From autumn 2014, the Catalonian artist Joan Miró is presented in the Albertina with a solo exhibition as the third in a series of outstanding artists of Surrealism. Following the retrospectives of René Magritte in 2011/12 and Max Ernst in 2013, that devoted to Joan Miró is also part of our exhibition programme of Surrealist artists, who are represented in our paintings collection, the Batliner Collection.
Like the Surrealists, Miró sets out to find new ways of observing the world. While Magritte does this through pictorial and linguistic puzzles, and Max Ernst discovers artistic processes so as to bring forth the unconscious from within him, with Miró it is poetry that inspires him. Likewise in the spirit of Surrealism, he also finds the starting point for his work in what is immediately around him. Miró was an artist whose work was linked throughout his life with the roots of his origins and at the same time with a desire for freedom and independence. The dedication to the Catalonian landscape and fascination with the primordial in all things and living creatures form the basis of his art. His painting, which is marked by so much lightness, poetry, spontaneity and freedom, is created from a careful working process and an affinity to the primordial, that which is unadulterated and raw.
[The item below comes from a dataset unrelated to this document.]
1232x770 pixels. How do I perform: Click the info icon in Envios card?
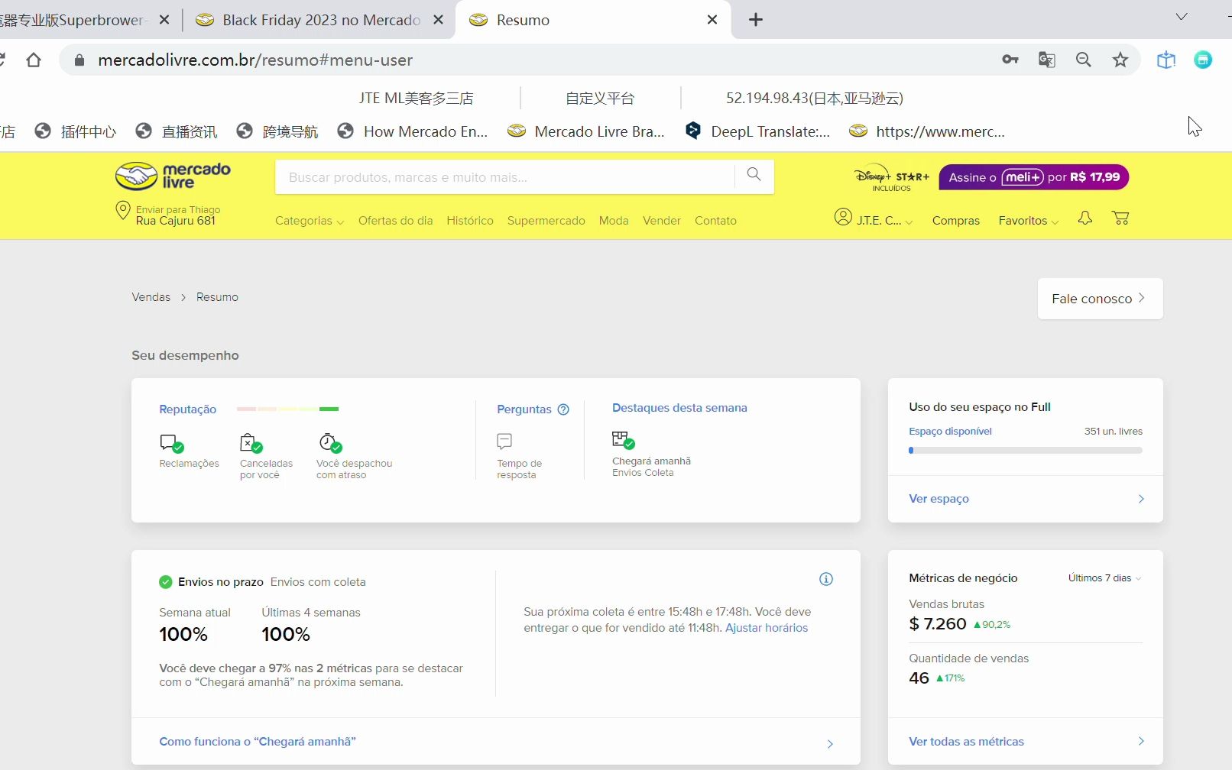click(825, 579)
The Albertina shows the Joan Miró exhibition from September 12, 2014 to January 11, 2015. A selection of around 100 works – paintings, drawings and objects – sets out to show the path taken by the artist, both in thought and craft: ‘from earth to the sky’.
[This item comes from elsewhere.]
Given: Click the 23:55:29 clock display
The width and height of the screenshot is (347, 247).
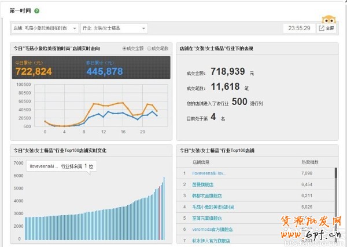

Criticised initially by André Breton on account of his ‘naive’ and ‘intellectually limited vision of art, it is precisely this approach that gives Miró’s work so light-hearted an appearance. What is hidden behind the mirthful impression conveyed by Miró’s pictures? Contemporaries attempted to characterise his works with such words as ‘the child-like comical’, ‘the humorous’ or – like Michel Leiris – the term ‘emptiness’. Our exhibition continues this - in the attempt to dissolves these apparent contradictions in the work and thinking of Miró. Miró cleansed his perceptions and this childlike quality of seeing forms the basis for a serious debate with, and the unconstrained and equally attentive fascination with all things.

If Miró guides this precise observation of his surroundings towards a poetic, visionary and universal world of pictures, reality may be the starting point, but never the destination. The transformation of natural observations into a system of colours and forms is the central thread informing his creative idea. His poetic pictorial language is magical and universal. Moons, suns, stars and comets, eyes and insects, birds and women all populate his pictures. The poetic interpretation of his interest in the world and the cosmos can be read from signs such as these, from flora and fauna, and not least of all from man himself and his place within it.
Unlike the Surrealists, Miró does not manifest in his works any material from the unconscious. His pictures allow visions of the primordial, of the real essence, of things, of the world, of the universe.